To that end, DARPA recently announced its Atmosphere as a Sensor (AtmoSense) program, whose goal is to understand the fundamentals of energy propagation from the ground to the ionosphere to determine if the atmosphere can be used as a sensor. A Proposers Day is scheduled for February 14, 2020, in Arlington, Virginia.
It’s well known that energy propagates from the Earth’s surface to the ionosphere, but the specifics of how that happens is not currently known enough to use the atmosphere as a sensor. Scientific literature has clearly documented that events like thunderstorms, tornadoes, volcanos, and tsunamis make big “three-dimensional wakes” that propagate to the upper reaches of the ionosphere and leave a mark there. Since that energy traverses several other layers of atmosphere – the troposphere, stratosphere, and mesosphere – on its way up to the ionosphere, the idea is to try and identify the disturbances the “wake” is making along its way to see if researchers can capture information to indicate what type of event caused it.

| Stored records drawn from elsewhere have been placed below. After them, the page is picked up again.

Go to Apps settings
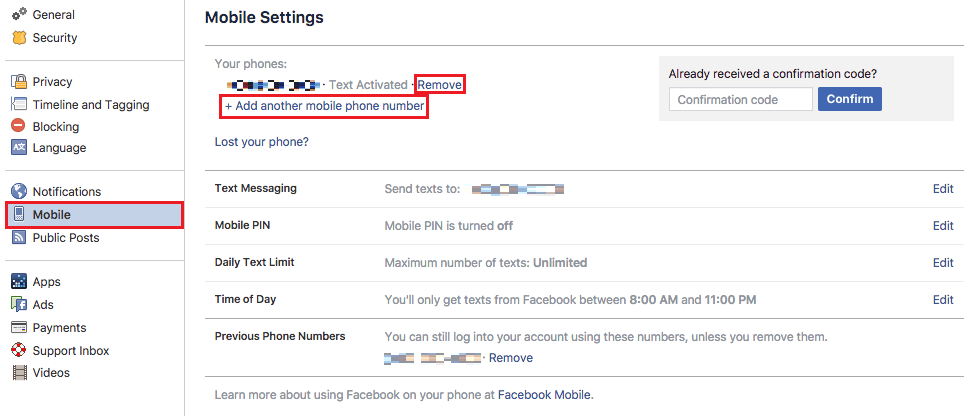Image resolution: width=965 pixels, height=416 pixels. tap(46, 282)
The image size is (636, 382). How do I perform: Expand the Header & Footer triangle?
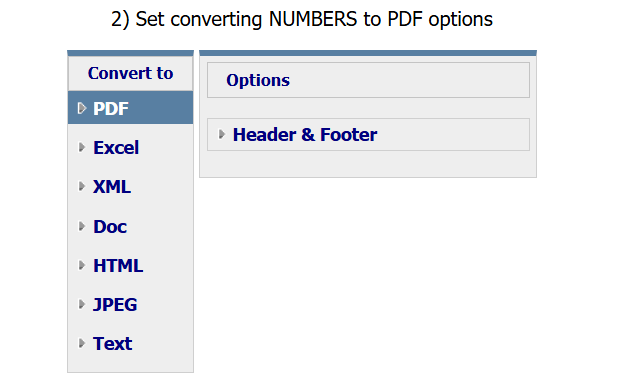click(221, 134)
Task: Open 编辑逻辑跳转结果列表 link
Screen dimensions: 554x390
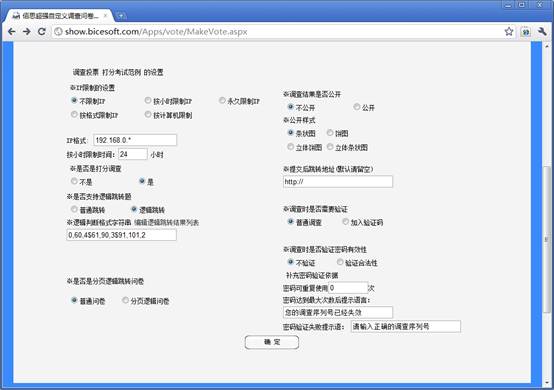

“Maybe I don’t have to directly observe events like an earthquake or tsunami,” said Air Force Major C. David Lewis who is the AtmoSense program manager in DARPA’s Defense Sciences Office. “Perhaps I can learn what occurred from information in the atmosphere. I want to find out how much information is available, and if I can disaggregate the signal I’m interested in from other natural phenomena creating noise in the background.”

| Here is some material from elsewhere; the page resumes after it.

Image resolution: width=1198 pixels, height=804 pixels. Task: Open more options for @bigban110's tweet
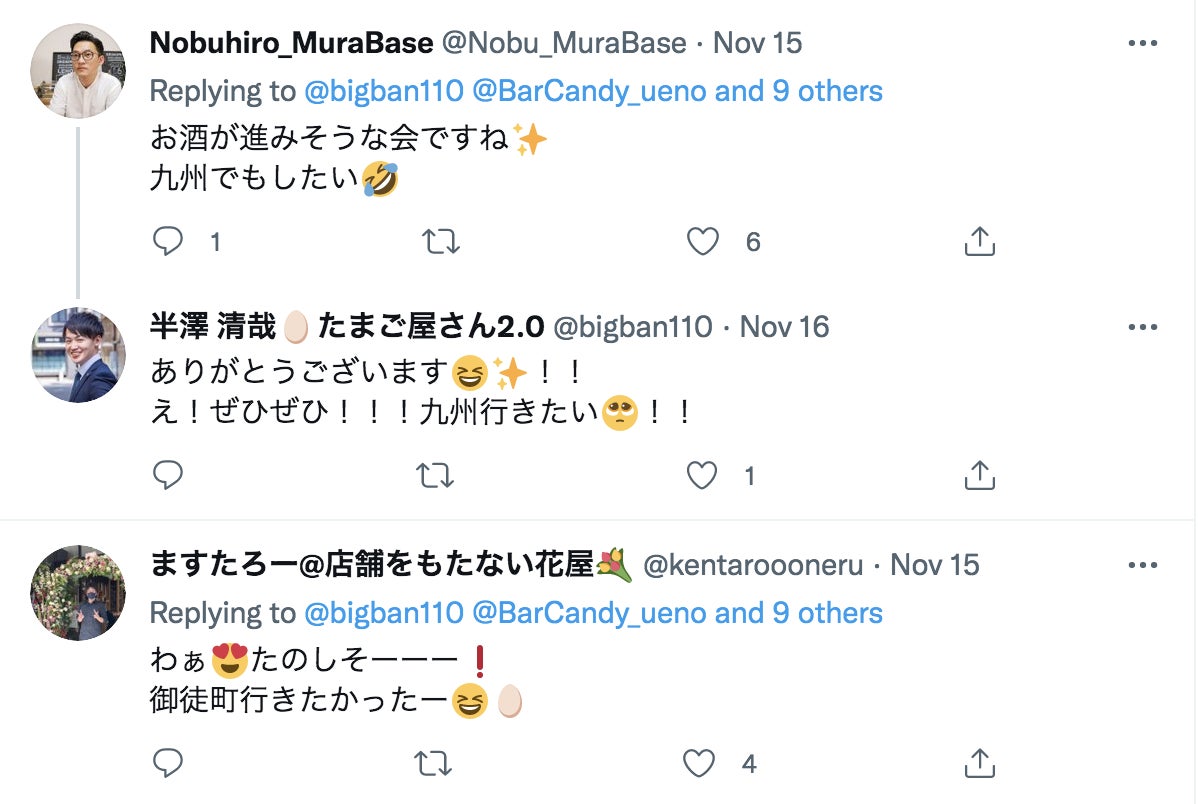[x=1142, y=327]
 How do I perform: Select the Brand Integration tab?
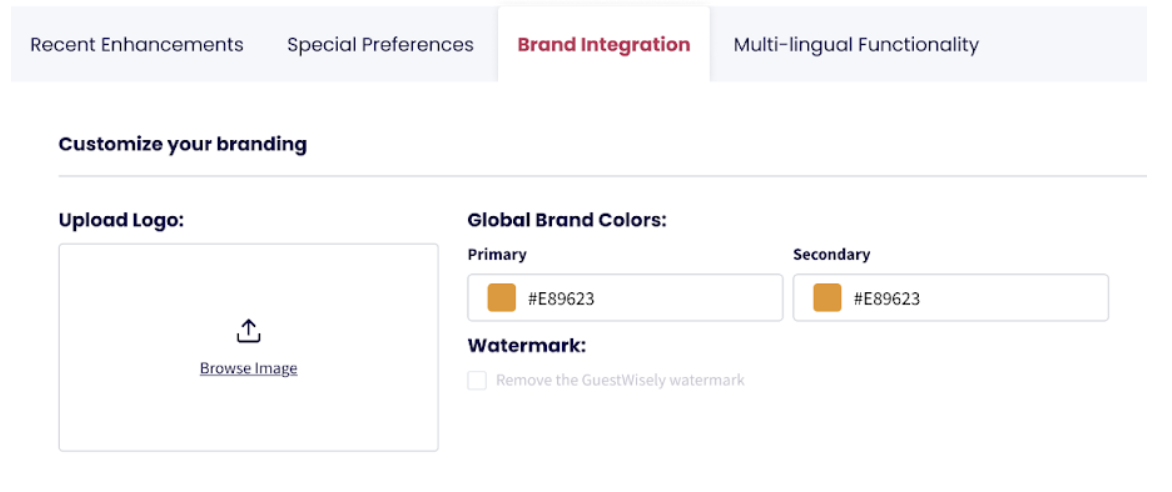point(603,45)
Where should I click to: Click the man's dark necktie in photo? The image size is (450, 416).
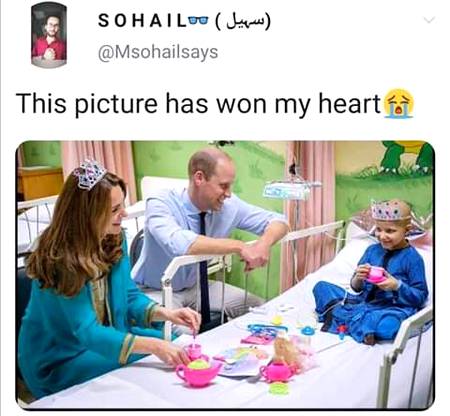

The AtmoSense program seeks proposers from the atmospheric science community, who have extensive experience in atmospheric modeling and simulation. Also of interest are experts offering very unique ways to measure atmospheric properties, such as the basic PV=nRT variables – pressure, volume, density, temperature, or derivatives of such. Beyond these basic atmospheric variables, the mesosphere and lower ionosphere provide electromagnetic opportunities for measurement due to their charged nature.
“We typically model, simulate, and measure properties in the troposphere, which is where terrestrial weather happens,” Lewis said. “But we don’t really make those measurements in the stratosphere or the mesosphere, or the bottom part of the ionosphere, because no one has really been keenly interested in it and it’s hard to get up there. Sometimes the mesosphere is even called the ‘ignorosphere,’ but we know that information traverses it, so we’re really looking for scientists and engineers with unique ways of potentially measuring different aspects of the atmosphere.”
Another key area for the program is measuring and understanding background noise that weakens or destroys signals of interest.
“When we think about the possible background entropy, there are jet streams, compression of the fluid, shear forces, Coriolis forces, etc.; all those things trigger some sort of turbulence that destroys information,” Lewis said. “When it comes to geophysical and meteorological sources of atmospheric disturbance there’s a frequency spectrum emitted from infrasound all the way up to the ultrasound. Some of those frequencies are more immune to atmospheric entropy than others, and those are what we’d like to capture.”
The program calls for two phases. The first phase is concept development (27 months), and the second phase is proof of principle field testing (12 months). If successful, AtmoSense could enable new ways in the future to identify and give insight into events such as earthquakes, tsunamis, storms, tornados, and asteroid activity.